Footprints Of The Great Ice


Although the Great Lakes are the largest glacier-created bodies of water, there are countless other lakes from the Dakotas to Maine and north into Canada. Minnesota alone has many more than enough to justify its tourist-attracting slogan of “Land of Ten Thousand Lakes,” while in Canada they are so numerous and interconnected as to be virtually uncountable, since it is a matter of individual judgment where one ends and another begins.

These are the waters that bore the bark canoes of the Chippewas and Crees, and later of the coureurs de bois. The forests around them have provided many fortunes in fur and timber; a very respectable amount of pelts and lumber still come from among them, but today the lakes are producing an additional bonanza: recreation dollars. The lakes are all creatures of the ice sheet, some gouged out of the earth or even out of rock, others created by glacier-built dams, but most simply formed when ice water filled the hollows and valleys in the churned-up mass of glacial debris.


But the greatest of the glacial lakes is long since gone. Geologists call it Lake Agassiz, after the Swiss-American who pioneered in advancing, and securing acceptance for, the ice-age theory; at its greatest extent it filled the valley of the Red River of the North in Minnesota and North Dakota and covered most of Manitoba—an inland sea larger than all the present Great Lakes combined. It formed when the retreating glacier left the area clear, while still blocking the normal northward drainage of the Red River; the resulting lake grew larger as the ice melted back, until the time came when the glacier withdrew so far that the water could rush out into Hudson Bay.

The only remnants of Lake Agassiz are Lake Winnipeg and some swamps and smaller lakes, but its ancient bed is easy to identify—and valuable as farmland. When the lake lay over the land, the silt brought into it by wind and water slowly settled, adding only a fraction of an inch each year to its bed but continuing century after century until the lake bottom was covered dozens of feet deep and every irregularity was hidden. When the water went at last, it revealed a plain as flat as a floor and stretching to the horizon in every direction. It is a land almost without trees and one completely monotonous to anyone raised among even modest hills, but it is a joy to the farmers who work its deep, rich, stoneless soil.

The effects of the ice on life were profound. It completely annihilated everything unable to get out of its slow-moving way, and when it retreated it left a lifeless desert. However, it is very doubtful that any large expanse of barren debris was exposed at any one time by the melting ice because plants can spread with surprising speed even on unlikely soil, and the retreat of the glacier, only a fraction of a mile a year, was no faster than most plants can follow.

The large mammals associated with the ice age have disappeared, some long ago, a few outlasting all four glaciations.

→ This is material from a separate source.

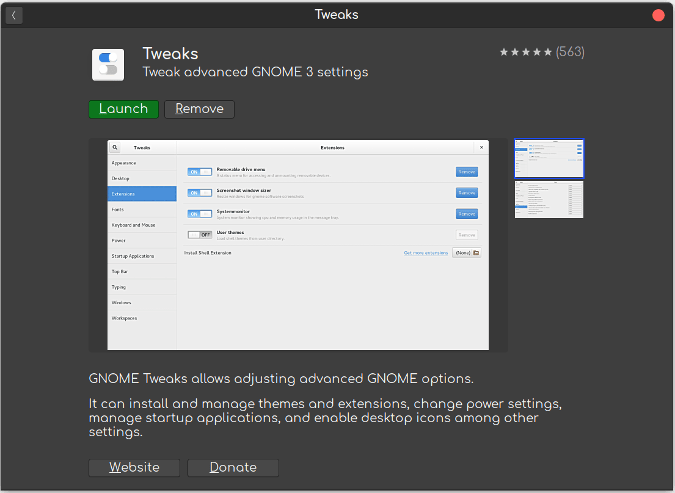
Task: Click the five-star rating
Action: [525, 52]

The Kodiak bear of Alaska is a splendid survival but the rest are gone.

One of the most curious of the survivals is an insect, the White Mountain butterfly. It is a creature that can exist only in a cold climate and nourishes today in Labrador. It moved south ahead of the glacier and followed it back north as it melted, all except some which sought refuge from the warming climate by fluttering up mountainsides. Two such colonies survive in the United States. One found a safe haven on the chilly slopes of Mount Washington, New England’s highest peak; the other lives on a mountain in Colorado.

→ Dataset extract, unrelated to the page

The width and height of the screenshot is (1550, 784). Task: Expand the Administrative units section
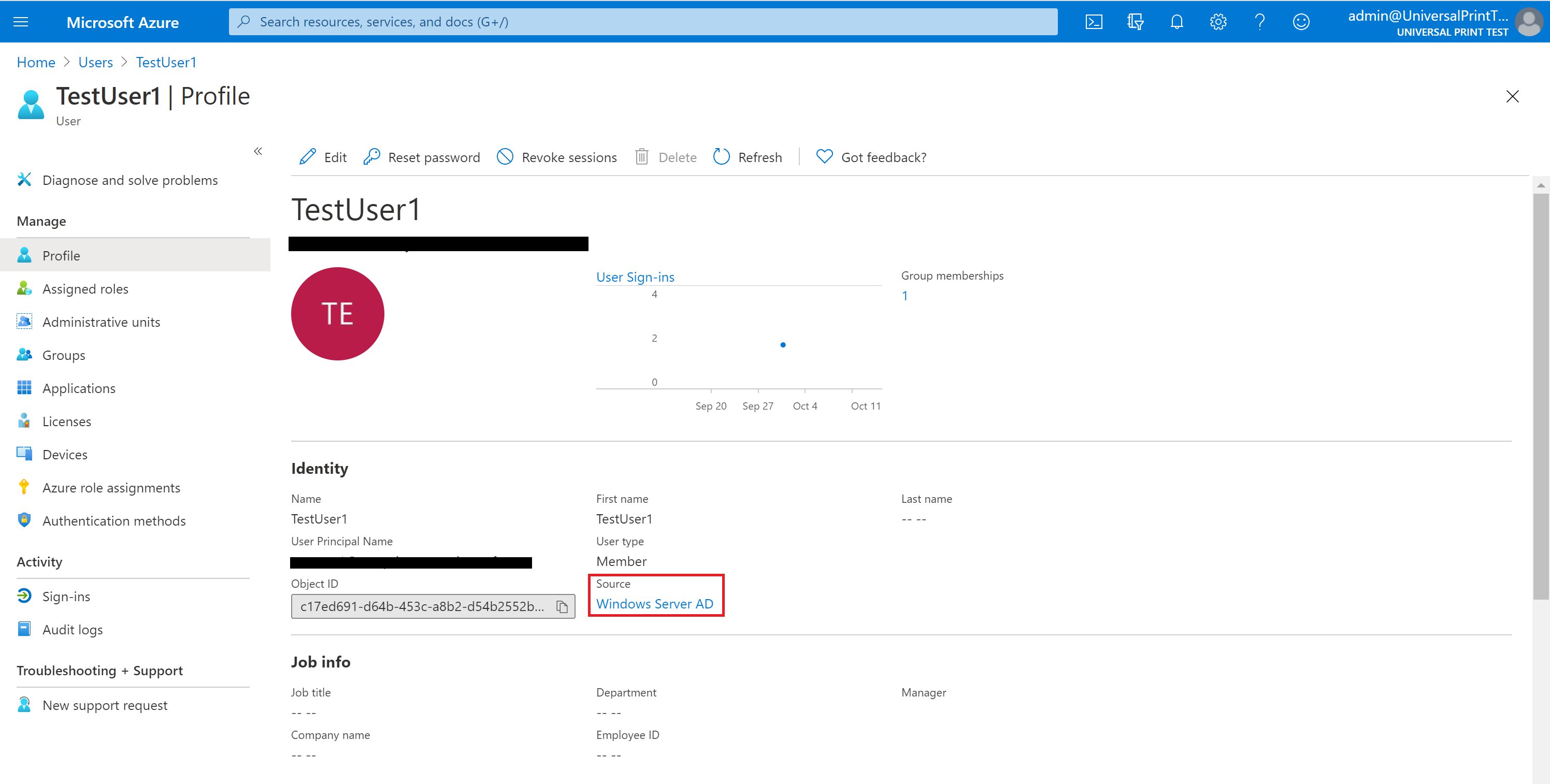[101, 321]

Probably the greatest of all effects of the last glacier was that it brought man to North America. Until that time, the Western hemisphere had been, as far as all evidence available to us indicates, empty of humans; with so much water tied up in the icecaps, ocean levels dropped three to four hundred feet to make the Bering Strait a dry and easy passage for nomads from Asia. The first comers very likely were restricted to the Arctic at first, prevented by the ice from moving south. Strange though it may seem, the northern two thirds of Alaska was free of ice except on the mountains, while at the same time the Arctic Ocean was unfrozen. Though hardly balmy, the region was much milder than it is today, and artifacts found along the northern seashore indicate that man tarried there until the glaciation had passed its peak and a way had opened to the south.

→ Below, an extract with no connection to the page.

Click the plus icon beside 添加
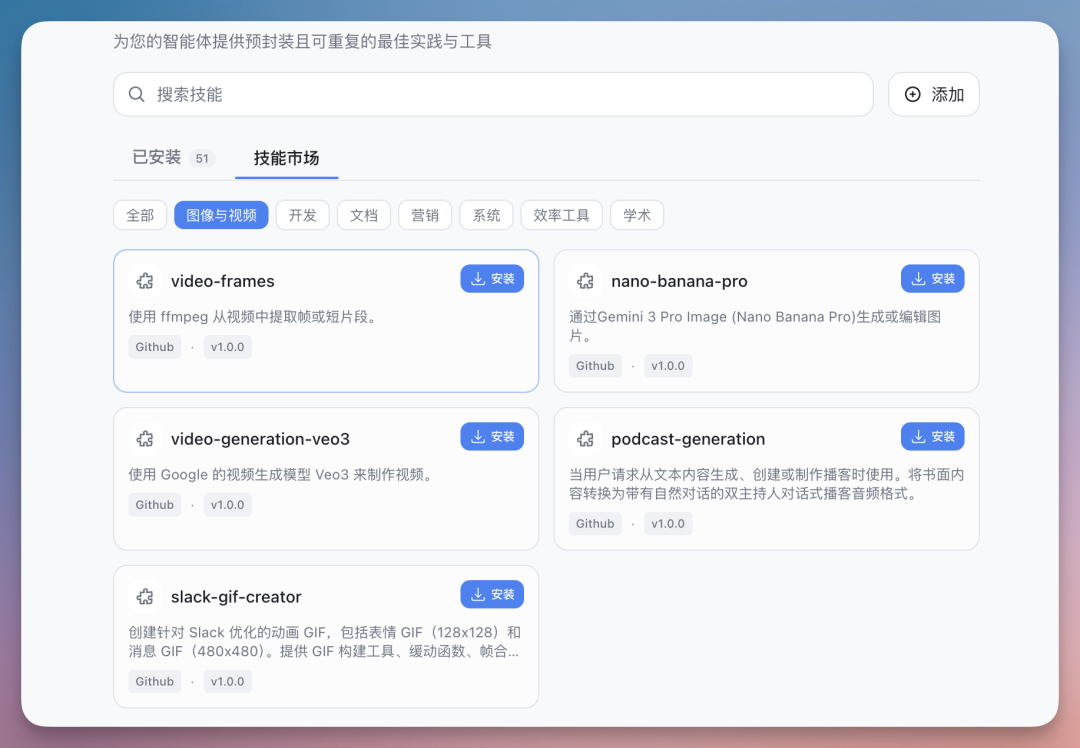 pyautogui.click(x=911, y=93)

But once started, the immigrants came fast. Charred bones of an extinct bison, associated with arrowheads and indicating a feast after a successful hunt, have been found in Clovis, New Mexico; radioactive carbon dating gives their age as approximately 9,900 years. Much more surprising was the debris from another site, the burned bones of a sloth and an extinct horse uncovered near the Strait of Magellan, about as far from the Bering Strait as it is possible to get. Carbon 14 dating established that this meal was eaten nine thousand years ago. The glacier reached its southern limit eleven thousand years ago, and if we accept the idea that man did not find a way south until somewhat later, it means that human beings made their way over rivers and mountains and through jungles from Alaska to the limits of South America in less than two thousand years.